Brooklyn Victoria McKnight and Bailey Marné McKnight-Howard () (born December 31, 1999) are American YouTubers and social media personalities. They are identical twin sisters. Brooklyn is two minutes older than Bailey.

Career
The twins launched their own YouTube channel, Brooklyn and Bailey, with a focus on teen interests, fashion, beauty, and "all things fun" in 2013.  The twins were listed by Business Insider as one of "13 up-and-coming YouTube stars you should be following" in 2015. Their YouTube channel was nominated for a Streamy Award in the Fashion category.  In November 2015, the sisters launched Squared, a YouTube channel and daily web series described by Variety as being "dedicated to all things twins". Seven sets of twins from North America, the UK, and Australia contribute episodes to the series.  In early 2017, Brooklyn and Bailey announced their entrance into the music industry.
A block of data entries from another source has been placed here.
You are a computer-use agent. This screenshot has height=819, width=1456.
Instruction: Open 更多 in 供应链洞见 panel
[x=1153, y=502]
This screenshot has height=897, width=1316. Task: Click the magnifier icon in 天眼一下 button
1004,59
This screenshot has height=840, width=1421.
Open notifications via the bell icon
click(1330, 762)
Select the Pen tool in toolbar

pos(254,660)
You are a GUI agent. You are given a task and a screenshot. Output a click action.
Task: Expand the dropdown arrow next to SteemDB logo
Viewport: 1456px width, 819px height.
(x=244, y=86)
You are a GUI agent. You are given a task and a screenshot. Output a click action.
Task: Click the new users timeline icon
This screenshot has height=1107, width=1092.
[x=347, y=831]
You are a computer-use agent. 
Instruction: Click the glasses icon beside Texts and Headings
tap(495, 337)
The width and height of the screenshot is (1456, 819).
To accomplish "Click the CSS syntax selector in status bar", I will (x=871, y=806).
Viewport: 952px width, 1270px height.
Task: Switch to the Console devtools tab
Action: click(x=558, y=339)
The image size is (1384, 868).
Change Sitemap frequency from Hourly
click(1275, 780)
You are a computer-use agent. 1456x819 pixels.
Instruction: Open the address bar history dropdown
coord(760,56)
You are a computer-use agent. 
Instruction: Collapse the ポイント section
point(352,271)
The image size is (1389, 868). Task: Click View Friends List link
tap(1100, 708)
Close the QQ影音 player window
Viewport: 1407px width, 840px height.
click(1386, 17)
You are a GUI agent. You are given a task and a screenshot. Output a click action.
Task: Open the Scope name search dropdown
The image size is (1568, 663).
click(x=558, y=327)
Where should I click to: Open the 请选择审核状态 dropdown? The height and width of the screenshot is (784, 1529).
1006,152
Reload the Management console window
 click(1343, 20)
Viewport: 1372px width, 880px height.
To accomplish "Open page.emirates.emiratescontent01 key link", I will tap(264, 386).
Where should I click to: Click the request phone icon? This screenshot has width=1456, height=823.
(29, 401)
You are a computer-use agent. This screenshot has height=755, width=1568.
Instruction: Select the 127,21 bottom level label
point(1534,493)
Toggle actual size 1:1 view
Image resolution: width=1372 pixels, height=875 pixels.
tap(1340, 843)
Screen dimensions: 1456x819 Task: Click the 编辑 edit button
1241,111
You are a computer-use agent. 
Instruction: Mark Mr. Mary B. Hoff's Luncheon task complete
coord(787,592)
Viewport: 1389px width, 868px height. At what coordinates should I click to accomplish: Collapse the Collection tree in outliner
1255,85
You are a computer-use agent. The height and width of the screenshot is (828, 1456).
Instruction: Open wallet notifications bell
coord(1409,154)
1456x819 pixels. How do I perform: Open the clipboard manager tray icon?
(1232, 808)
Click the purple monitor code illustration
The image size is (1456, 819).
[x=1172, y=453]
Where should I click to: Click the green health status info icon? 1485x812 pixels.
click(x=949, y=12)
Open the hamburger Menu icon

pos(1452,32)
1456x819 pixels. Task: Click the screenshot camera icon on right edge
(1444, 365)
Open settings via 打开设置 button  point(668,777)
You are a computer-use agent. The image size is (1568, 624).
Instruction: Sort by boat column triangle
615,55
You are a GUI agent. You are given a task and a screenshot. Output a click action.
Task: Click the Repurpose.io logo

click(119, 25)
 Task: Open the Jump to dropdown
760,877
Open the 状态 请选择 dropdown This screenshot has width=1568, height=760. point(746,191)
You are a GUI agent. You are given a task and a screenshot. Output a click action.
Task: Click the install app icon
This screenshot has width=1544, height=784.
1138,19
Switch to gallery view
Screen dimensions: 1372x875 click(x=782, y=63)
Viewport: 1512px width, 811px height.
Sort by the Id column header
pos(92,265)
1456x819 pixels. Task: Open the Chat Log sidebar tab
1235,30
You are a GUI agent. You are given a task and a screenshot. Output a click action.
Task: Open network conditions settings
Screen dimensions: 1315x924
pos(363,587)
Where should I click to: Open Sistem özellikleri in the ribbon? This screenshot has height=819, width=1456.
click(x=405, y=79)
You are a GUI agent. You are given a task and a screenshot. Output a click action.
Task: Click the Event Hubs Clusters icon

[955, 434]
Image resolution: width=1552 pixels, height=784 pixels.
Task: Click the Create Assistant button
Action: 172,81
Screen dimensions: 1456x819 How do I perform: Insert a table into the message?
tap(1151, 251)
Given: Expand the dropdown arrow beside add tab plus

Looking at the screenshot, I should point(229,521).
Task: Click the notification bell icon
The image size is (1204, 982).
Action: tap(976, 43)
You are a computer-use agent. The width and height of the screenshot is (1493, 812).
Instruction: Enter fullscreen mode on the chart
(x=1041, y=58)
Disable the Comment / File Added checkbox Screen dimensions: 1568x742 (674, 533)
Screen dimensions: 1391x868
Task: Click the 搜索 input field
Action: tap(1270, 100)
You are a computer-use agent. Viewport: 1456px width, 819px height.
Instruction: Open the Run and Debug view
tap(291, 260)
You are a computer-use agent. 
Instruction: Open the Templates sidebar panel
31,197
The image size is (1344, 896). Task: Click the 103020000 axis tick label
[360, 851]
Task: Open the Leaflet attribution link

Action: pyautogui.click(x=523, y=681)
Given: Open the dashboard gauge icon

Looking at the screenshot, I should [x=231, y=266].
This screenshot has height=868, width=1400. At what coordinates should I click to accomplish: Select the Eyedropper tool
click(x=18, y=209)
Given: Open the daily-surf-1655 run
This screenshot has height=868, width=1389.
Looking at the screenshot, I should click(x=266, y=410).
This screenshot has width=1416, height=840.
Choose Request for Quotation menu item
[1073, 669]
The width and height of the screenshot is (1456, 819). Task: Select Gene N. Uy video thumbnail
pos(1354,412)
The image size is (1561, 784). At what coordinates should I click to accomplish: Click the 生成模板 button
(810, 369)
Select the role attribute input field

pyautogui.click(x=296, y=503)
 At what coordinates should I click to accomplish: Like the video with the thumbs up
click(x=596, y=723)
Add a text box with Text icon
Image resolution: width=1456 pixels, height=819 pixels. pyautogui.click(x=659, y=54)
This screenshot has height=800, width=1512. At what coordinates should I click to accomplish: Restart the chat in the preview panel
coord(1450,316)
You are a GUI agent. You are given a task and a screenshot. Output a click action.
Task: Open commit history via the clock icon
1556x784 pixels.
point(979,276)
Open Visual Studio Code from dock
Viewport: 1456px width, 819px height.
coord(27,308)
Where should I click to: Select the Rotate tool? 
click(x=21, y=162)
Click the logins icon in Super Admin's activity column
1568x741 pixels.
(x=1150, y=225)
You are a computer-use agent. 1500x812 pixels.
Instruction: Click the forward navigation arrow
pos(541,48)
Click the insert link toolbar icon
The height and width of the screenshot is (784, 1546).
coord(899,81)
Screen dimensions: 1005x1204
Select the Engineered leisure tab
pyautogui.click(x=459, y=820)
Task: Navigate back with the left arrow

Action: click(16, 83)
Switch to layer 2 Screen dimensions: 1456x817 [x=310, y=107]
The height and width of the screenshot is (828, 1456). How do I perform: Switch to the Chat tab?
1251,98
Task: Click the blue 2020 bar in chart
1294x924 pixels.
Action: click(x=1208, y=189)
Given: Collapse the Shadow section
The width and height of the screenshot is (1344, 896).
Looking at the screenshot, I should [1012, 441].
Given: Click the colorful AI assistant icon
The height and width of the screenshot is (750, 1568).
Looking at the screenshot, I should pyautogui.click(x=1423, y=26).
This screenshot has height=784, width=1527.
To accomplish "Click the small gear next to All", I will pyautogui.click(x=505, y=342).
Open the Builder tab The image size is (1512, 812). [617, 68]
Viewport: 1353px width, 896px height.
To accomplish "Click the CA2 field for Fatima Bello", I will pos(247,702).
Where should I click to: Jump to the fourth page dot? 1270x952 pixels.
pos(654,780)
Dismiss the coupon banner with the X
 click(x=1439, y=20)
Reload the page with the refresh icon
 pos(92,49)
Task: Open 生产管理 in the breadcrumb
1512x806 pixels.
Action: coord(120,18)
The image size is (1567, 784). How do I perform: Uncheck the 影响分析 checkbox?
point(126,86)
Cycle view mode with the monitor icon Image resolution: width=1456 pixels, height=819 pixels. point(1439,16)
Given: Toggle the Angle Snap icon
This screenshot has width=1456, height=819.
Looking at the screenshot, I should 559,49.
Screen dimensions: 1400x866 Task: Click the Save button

The pair partnered with music producer Benny Cassette, and their first track, "Dance Like Me", debuted March 3, 2017. The track charted at #26 for most popular song and #12 for pop US song on iTunes. On April 28, 2017, the twins released their second single, "SiMPLE THiNGS". They released their third song "What We're Made Of" July 13, 2017. Brooklyn and Bailey had previously collaborated with Peter Hollens for a cover of Lennon and Maisy's "A Life That's Good Can Be Bad" in August 2015.  In 2017, the twins also launched their own merchandise line, and they were on Forbes list of Top Influencers – Kids. In 2018, they were finalists in the YouTube Musician category for the 10th annual Shorty Awards. On May 16, 2018, the twins launched their own mascara line called Lash Next Door. The brand quickly added more products that originally focused mostly on hair accessories such as scrunchies and hairclips. The brand later expanded to focus on jewelry, fashion accessories and, following the successful launch of jackets in November 2019, expanded to mainly focus on clothing.

Personal lives 
In April 2018, they both announced that they were going to attend Baylor University in Waco, Texas. They both majored in entrepreneurship.
They graduated a year early in May 2021. In April 2022, Brooklyn graduated as a Master Esthetician from the Skin Science Institute of Laser & Esthetics in Utah.

Their younger sister Kamri Noel McKnight runs a YouTube channel named Kamri Noel with more than 2 million subscribers and their mother Mindy McKnight runs a YouTube channel named Cute Girls Hairstyles with more than 5.6 million subscribers (May 2021).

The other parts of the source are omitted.